According to the Stanford Encyclopedia of Philosophy, Machiavelli rejected the concept that authority is inextricably linked to morality. Instead, whoever has the power at the time, no matter how he or she wields that power, still has the authority. For this reason, people who try to gain power do not necessarily require morals, which may, in fact, get in the way of acquiring that power.
Famous books that Machiavelli wrote include The Prince and Discourses on the Ten Books of Titus Livy. These books focus on political theory, and The Prince, especially, focuses on Machiavellianism as a form of political practicality. His views promote the use of means other than the psychological authority of a moral right for the acquisition of power and for the person in power to then hang onto that power. These means include lying, keeping information back, manipulation, and violence. Although primarily associated with political systems, Machiavellianism may also be used by regular people in everyday situations.

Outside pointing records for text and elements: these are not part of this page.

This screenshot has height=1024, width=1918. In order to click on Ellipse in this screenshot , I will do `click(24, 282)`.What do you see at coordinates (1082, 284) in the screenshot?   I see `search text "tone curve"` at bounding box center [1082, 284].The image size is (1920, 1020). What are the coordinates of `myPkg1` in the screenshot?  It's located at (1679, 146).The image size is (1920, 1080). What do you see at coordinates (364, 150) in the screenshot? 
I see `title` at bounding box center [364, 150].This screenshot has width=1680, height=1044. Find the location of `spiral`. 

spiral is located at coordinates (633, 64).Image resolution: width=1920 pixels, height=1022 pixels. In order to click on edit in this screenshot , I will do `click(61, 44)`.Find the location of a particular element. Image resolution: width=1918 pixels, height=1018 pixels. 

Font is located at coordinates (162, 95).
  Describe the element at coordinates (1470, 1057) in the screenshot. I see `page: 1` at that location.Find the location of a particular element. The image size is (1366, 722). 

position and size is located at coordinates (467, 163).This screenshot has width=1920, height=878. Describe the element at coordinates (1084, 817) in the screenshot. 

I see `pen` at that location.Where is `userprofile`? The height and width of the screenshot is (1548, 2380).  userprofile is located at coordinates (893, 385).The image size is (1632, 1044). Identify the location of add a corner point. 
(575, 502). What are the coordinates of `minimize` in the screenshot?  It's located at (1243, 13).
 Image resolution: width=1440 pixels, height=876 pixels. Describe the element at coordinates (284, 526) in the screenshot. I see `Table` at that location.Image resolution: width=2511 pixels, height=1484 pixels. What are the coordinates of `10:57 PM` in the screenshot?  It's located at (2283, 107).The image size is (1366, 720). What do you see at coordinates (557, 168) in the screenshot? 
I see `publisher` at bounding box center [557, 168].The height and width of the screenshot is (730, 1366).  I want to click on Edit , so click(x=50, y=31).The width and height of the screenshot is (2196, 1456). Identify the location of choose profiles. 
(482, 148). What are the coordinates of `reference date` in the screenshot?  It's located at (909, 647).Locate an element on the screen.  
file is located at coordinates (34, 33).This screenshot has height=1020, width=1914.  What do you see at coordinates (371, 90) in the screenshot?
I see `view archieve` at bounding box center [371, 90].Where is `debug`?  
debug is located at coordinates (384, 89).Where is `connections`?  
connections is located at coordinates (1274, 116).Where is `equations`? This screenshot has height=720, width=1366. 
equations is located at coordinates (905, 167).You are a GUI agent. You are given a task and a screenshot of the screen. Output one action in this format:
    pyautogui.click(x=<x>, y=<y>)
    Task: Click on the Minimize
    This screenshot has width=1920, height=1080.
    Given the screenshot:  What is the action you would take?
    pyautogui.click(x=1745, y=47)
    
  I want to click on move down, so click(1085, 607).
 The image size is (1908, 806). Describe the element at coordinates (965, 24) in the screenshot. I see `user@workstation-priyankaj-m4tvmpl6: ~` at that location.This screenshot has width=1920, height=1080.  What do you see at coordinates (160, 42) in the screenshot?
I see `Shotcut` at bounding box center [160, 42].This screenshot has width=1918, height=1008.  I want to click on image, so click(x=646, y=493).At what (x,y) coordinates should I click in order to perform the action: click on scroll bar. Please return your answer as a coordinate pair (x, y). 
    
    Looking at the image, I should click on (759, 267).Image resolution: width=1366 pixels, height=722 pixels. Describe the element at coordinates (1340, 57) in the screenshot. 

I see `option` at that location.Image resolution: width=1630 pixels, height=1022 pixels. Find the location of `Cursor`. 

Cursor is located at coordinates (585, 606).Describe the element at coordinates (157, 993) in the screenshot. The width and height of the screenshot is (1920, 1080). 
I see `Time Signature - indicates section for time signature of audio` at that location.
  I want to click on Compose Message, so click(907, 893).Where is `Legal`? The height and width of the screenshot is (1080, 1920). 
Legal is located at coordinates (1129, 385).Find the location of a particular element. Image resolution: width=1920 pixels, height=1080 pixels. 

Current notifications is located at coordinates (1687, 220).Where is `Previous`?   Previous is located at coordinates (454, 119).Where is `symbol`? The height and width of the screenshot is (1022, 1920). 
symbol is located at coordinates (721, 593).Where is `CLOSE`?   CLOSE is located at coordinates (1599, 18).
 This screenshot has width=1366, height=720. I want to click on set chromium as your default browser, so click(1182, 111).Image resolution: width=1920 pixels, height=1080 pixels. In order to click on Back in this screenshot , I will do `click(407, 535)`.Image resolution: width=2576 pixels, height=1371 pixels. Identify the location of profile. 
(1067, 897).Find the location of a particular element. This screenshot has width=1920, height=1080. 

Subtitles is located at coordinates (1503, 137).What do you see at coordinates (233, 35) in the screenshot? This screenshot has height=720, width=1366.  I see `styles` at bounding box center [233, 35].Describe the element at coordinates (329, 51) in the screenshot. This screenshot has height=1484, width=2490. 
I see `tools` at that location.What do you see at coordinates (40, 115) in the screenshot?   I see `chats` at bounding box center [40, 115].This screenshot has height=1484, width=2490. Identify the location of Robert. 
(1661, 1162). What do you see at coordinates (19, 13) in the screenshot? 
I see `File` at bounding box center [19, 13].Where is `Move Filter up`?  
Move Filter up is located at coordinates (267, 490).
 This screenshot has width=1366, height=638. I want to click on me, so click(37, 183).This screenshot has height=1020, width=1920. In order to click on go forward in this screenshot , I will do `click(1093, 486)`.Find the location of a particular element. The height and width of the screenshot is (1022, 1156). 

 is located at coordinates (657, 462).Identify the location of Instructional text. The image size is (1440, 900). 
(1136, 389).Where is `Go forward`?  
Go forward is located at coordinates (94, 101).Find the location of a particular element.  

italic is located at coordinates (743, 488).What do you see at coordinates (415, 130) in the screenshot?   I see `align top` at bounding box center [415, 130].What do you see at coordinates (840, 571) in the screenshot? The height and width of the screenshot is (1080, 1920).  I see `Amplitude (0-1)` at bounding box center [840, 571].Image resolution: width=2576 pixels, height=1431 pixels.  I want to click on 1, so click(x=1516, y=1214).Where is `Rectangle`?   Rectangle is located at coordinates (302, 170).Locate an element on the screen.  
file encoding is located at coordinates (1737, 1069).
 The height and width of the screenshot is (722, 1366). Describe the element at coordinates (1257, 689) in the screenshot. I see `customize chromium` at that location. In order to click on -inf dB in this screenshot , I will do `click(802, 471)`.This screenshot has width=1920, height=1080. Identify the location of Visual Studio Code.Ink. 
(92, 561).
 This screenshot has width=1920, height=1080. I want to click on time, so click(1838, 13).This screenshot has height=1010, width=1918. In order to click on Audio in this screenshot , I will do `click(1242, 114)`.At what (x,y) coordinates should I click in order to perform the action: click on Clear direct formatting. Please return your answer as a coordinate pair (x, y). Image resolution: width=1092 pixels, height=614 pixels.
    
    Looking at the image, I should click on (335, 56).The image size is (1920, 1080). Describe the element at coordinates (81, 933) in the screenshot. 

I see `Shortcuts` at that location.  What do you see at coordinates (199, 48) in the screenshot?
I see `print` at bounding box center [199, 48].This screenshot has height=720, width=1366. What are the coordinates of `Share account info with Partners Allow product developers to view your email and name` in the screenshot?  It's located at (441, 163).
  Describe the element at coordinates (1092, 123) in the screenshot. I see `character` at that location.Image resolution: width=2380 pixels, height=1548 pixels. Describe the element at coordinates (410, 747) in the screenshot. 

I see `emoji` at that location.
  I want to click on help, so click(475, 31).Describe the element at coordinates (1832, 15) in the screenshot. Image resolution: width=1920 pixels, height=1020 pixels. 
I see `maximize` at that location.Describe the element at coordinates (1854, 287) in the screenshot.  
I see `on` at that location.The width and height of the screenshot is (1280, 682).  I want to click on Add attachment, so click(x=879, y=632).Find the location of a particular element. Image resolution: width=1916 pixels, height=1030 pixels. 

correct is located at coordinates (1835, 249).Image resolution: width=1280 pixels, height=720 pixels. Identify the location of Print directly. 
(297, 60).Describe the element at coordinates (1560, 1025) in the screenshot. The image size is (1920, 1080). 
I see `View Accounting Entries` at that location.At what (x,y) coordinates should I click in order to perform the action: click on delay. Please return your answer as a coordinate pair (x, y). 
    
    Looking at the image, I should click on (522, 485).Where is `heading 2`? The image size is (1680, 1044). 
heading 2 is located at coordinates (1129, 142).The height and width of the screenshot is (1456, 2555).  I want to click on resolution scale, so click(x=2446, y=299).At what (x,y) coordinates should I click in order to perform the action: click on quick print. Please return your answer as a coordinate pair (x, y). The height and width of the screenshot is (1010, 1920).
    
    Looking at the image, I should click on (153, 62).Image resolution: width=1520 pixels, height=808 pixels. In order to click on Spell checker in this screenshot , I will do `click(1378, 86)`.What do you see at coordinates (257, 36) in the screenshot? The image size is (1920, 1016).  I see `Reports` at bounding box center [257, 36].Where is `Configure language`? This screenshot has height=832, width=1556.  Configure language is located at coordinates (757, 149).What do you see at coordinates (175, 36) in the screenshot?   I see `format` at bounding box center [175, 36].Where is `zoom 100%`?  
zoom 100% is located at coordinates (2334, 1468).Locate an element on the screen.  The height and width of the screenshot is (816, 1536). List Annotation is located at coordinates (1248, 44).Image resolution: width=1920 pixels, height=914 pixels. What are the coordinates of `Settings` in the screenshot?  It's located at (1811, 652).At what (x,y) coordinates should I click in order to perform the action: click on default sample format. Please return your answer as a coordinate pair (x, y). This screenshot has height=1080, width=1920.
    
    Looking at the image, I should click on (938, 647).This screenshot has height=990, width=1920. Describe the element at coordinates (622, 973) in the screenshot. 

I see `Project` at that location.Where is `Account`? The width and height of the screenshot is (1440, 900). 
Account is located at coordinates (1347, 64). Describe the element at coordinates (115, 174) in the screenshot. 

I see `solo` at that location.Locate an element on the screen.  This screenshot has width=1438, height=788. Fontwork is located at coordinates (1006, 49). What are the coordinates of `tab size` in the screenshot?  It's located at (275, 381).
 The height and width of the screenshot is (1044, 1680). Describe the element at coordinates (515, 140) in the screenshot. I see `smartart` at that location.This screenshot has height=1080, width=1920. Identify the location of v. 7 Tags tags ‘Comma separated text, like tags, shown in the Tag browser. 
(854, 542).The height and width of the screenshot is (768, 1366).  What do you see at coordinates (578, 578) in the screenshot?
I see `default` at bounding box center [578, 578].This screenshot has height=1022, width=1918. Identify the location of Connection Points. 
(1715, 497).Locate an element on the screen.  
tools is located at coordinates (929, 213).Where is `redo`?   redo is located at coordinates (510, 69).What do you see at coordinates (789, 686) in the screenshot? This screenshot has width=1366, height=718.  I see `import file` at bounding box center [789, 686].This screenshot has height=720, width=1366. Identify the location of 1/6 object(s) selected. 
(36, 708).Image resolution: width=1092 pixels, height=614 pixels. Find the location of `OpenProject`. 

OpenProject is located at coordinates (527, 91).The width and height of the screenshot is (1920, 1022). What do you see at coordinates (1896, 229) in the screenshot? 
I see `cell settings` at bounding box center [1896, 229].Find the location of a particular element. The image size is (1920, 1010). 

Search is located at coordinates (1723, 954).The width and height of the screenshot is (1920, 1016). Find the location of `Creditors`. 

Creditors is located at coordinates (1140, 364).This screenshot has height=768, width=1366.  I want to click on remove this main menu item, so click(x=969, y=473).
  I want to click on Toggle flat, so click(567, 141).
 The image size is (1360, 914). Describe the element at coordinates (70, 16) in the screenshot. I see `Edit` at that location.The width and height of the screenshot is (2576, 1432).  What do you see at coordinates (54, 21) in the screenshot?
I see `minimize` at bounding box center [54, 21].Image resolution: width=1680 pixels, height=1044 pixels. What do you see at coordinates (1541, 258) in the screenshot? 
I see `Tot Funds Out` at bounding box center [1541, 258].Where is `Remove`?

Psychologists use a system of questionnaires to identify someone's Machiavellianism, or "Mach" score. A subject fills in attitudes toward statements such as "Keep the reason for what you do to yourself unless it helps you to say why you do something." A high score correlates with the ability of the person to manipulate others. These people may also be perceived by others as charming and smart. They also tend to be less helpful than low Mach scorers, unless it suits their purposes at the time.
An example of Machiavellianism in politics is the coercion of a population through the threat and use of force. This may occur in situations such as military coups. Another example of Machiavellianism is to deceive voters in a democratic system as to a politician's character in order for that politician to gain power, in which position he or she can then manipulate the system for his or her own gain.
Outside of formal politics, people engage in personal politics, and here, too, Machiavellians can improve their circumstances through deceit and actions outside what is considered moral. Research studies on the Machiavellian tendencies of the general population have used various situations to figure out the manner in which Machiavellians promote their own welfares over the welfare of others. Machiavellian kids who were told they would get money for each bad-tasting cracker their partners ate attempted to manipulate their partners through lies and neglecting to mention the crackers were disgusting despite the fact that their partners would feel bad after eating them. Adults with high Mach scores may be more persuasive and more likely to steal and cheat in order to gain money and power at the expense of others.